From the data below, return each line in which the string "computer" is found.

*Supplied material*.
· · · · ·

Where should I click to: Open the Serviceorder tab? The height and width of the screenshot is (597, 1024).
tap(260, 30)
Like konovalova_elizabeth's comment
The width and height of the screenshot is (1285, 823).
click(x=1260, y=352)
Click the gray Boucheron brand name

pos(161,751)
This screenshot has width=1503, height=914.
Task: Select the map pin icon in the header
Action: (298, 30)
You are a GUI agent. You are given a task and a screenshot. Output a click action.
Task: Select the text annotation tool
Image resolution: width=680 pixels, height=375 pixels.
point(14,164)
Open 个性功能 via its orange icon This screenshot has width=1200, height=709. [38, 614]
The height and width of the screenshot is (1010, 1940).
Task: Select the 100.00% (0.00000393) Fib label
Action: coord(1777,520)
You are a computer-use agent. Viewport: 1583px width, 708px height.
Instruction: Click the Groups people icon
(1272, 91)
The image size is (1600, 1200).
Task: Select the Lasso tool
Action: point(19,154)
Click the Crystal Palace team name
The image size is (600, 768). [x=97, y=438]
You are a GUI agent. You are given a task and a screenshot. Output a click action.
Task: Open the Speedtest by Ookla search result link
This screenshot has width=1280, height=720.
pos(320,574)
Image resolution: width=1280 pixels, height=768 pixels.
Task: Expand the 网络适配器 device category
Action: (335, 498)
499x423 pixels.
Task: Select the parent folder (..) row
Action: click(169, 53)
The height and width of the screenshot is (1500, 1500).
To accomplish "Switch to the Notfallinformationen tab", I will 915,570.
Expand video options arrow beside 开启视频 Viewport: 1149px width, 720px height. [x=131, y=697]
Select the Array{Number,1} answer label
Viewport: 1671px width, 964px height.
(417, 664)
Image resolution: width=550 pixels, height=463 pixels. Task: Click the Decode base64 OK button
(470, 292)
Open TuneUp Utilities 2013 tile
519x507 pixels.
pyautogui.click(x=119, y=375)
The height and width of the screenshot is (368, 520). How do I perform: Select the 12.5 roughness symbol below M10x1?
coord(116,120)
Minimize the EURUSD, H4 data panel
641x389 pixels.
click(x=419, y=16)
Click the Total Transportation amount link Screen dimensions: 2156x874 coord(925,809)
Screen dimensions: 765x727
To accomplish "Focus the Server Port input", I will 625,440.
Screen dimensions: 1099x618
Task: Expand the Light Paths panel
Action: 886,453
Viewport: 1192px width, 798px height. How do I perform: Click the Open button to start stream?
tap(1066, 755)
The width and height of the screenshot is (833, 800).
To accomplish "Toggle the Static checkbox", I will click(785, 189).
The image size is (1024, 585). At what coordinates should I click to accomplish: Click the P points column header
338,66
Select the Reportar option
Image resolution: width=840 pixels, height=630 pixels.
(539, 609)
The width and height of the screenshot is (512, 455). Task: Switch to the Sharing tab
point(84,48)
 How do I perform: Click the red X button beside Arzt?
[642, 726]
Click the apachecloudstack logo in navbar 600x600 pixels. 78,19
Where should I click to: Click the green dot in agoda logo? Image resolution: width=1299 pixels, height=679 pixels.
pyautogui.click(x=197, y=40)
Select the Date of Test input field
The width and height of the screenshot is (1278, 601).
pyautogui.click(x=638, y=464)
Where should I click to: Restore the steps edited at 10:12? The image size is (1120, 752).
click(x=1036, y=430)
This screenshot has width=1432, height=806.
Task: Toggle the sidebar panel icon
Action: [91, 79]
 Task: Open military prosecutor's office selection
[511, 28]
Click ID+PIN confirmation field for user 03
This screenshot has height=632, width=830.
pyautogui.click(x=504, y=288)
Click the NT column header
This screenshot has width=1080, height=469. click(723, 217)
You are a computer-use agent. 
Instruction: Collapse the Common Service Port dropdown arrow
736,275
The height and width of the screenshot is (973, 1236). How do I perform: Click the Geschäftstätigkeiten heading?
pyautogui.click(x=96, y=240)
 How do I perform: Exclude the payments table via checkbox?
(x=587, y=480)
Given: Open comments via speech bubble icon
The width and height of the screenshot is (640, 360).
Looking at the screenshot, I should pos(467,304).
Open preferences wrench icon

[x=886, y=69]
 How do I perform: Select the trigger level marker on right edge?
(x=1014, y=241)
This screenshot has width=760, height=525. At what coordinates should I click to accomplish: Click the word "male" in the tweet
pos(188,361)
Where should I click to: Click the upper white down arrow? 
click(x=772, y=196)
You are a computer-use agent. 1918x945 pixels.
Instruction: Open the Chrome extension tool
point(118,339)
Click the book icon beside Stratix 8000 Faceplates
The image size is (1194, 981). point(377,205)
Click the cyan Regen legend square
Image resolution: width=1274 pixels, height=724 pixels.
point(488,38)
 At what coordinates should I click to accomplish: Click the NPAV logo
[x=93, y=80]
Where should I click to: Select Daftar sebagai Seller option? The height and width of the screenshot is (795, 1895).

· · · · ·

*Written solution*.
You are a computer-use agent. Viewport: 1583px width, 708px height.
You are a computer-use agent. 
You are a computer-use agent. 1918x945 pixels.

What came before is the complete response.